Regions with significant populations
- Montevideo

Languages
- Chinese, Uruguayan Spanish

Related ethnic groups
- Overseas Chinese

= Chinese Uruguayans =

Chinese Uruguayans are Uruguayan citizens of Chinese ancestry or are Chinese people residing in Uruguay.

==Overview==
The first flow of immigration arrived in 1949, coming from mainland China and Taiwan. Nowadays there are some 400 Chinese immigrants in Uruguay, mostly living in Montevideo. Their activities include gastronomy, fishing, groceries.

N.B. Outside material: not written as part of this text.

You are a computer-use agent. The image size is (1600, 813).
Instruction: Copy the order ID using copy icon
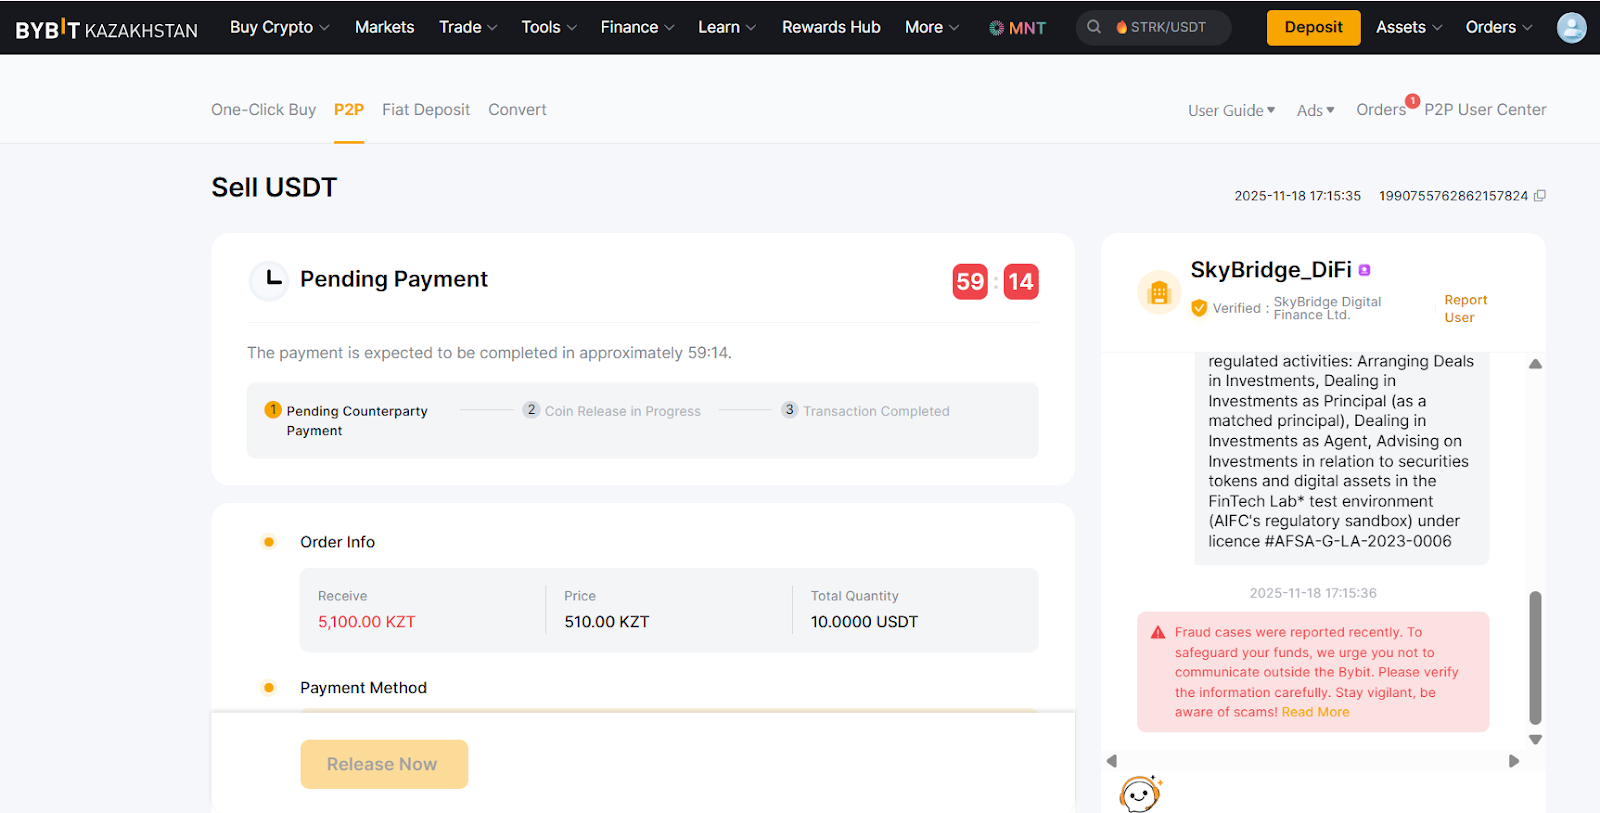pos(1540,196)
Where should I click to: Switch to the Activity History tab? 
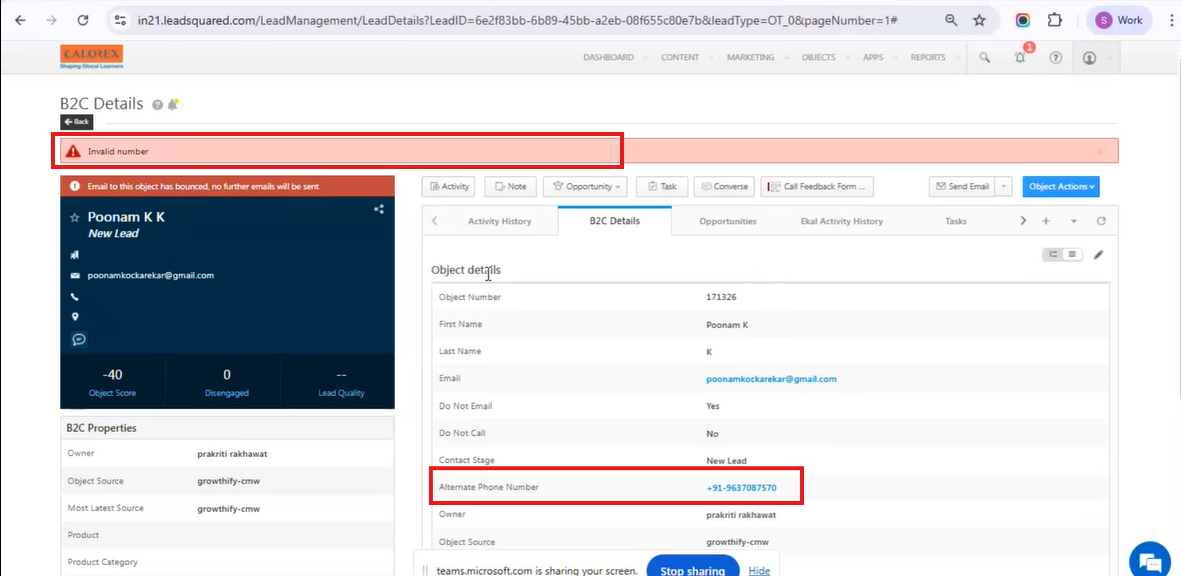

The 2011 Uruguayan census revealed 226 people who declared China as their country of birth. As of 2013, there are 44 Chinese citizens registered in the Uruguayan social security.
Compared to neighboring Argentina and Brazil, with both nations containing a large population, Chinese immigration is significantly smaller in Uruguay.

There are a Chinese Uruguayan Association, a Uruguay-China Chamber of Commerce in Montevideo, and a Confucius Institute in Uruguay.

Some Chinese immigrants teach their language to Uruguayans.

==Notable people==
- Cheung-Koon Yim (Beijing, 11 December 1936 - Montevideo, 7 November 2025), architect and university professor who fled from the Chinese Civil War.
- Adi Yacong Wu, professor of the Mandarin Chinese language.
- Jin Tan Meng (Guangzhou, 1982), businessman and first chinese-born uruguayan parliament member.